Fast wie ein Adventskalender bringt es diese Zusammenstellung auf 20 Geschichten verschiedener Autorinnen und Autoren unterschiedlicher Länge, ausgewählt von Gisela Eichhorn:

Patricia Highsmith – Variationen über ein Thema
Spannend und unvorhersehbar geschriebene Dreiecksgeschichte um eine herrliche irre Femme fatale mit fieser Pointe.

Agatha Christie – Vierundzwanzig Schwarzdrosseln
Hercule Poirot erkennt als Einziger einen Mord im Tode eines Sonderlings. Typischer Christie-Stoff – und es geht viel ums Essen.

Roald Dahl – Lammkeule
Eine Frau erschlägt ihren Mann mit einer gefrorenen Lammkeule und verfüttert das Mordwerkzeug anschließend in zubereiteter Form an die Ermittler. Bezieht seine Spannung daraus, was ihr Motiv war – der Mann hat ihr irgendetwas eröffnet, aber man weiß nicht, was. Dies wird aber leider nicht aufgelöst.

Charlotte Armstrong – Kein gewöhnlicher Montag
Breitet recht langatmig anlässlich des Todes eines wehleidigen alten Muttchens ein kompliziertes Familiengeflecht aus, innerhalb dessen die Protagonistin sich auf der Spur einer Verschwörung wähnt.

Bill Pronzini – Das Netz
Auftragsgangster rennt seinem Geld hinterher und kommt dabei einem Mörder auf die Schliche. Gelungen.
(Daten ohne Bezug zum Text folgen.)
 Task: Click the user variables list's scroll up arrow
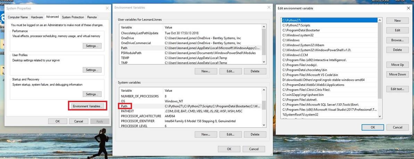point(264,27)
Romain Gary – Ein Humanist
Bitterböse und zynisch, zugleich Ehrerbietung an die großen Klassiker der Literatur und Abgesang auf den Humanismus während des Zweiten Weltkriegs.

Ron Goulart – Der Sarg wartet schon
Hübsch makabre Geschichte auf „Geschichten aus der Gruft“-Niveau um fanatische Sammler von Horrorfilm-Devotionalien.

Margaret Millar – McGownyes Wunder
Weist einen etwas poetischeren Stil als die bisherigen Geschichten auf und weiß zu gefallen. Eine erneut makabre Geschichte über eine fehlende Leiche, eine dann doch nicht Tote und eine schräge Liebe mit mehrdeutig interpretierbarem Ende.

Peter Lovesey – Ein vermögender Mann
Lovesey schreibt böse moralisch/moritatisch über Ahnenforschung und Betrugsversuche – mit offenem Ausgang, den man sich aber denken kann.

Stephen Wasylyk – Immer Ärger mit Walter
Schwarzhumorige Moritat über den Mordversuch an einem nervigen Nassauer aus der eigenen Verwandtschaft.

Dorothy Salisbury Davis – Bis daß der Tod uns scheide…
…spielt im Schriftsteller-Business und hat in der deutschen Übersetzung leider ein schlechtes Korrektorat erfahren: Zeichensetzung, Grammatik, Tippfehler wie „Anwald“, „kittis“, „überlasseln“ – das ist umso ärgerlicher, als es in der Geschichte u.a. um überarbeitungswürdige Manuskripte geht. Diese dreht sich um eine toxische Ehe und einen Mord, von dem man zwischenzeitlich glauben gemacht wird, der Ehemann wolle ihn begehen, es dann aber doch anders kommt, und ist langatmig sowie kompliziert konstruiert. Generell finden sich in diesem Buch ein paar holprige Übersetzungen aus dem englischen Original (statt „entgegnete“ heißt es bspw. ständig „versetzte“) sowie der eine oder andere orthographische Fehler.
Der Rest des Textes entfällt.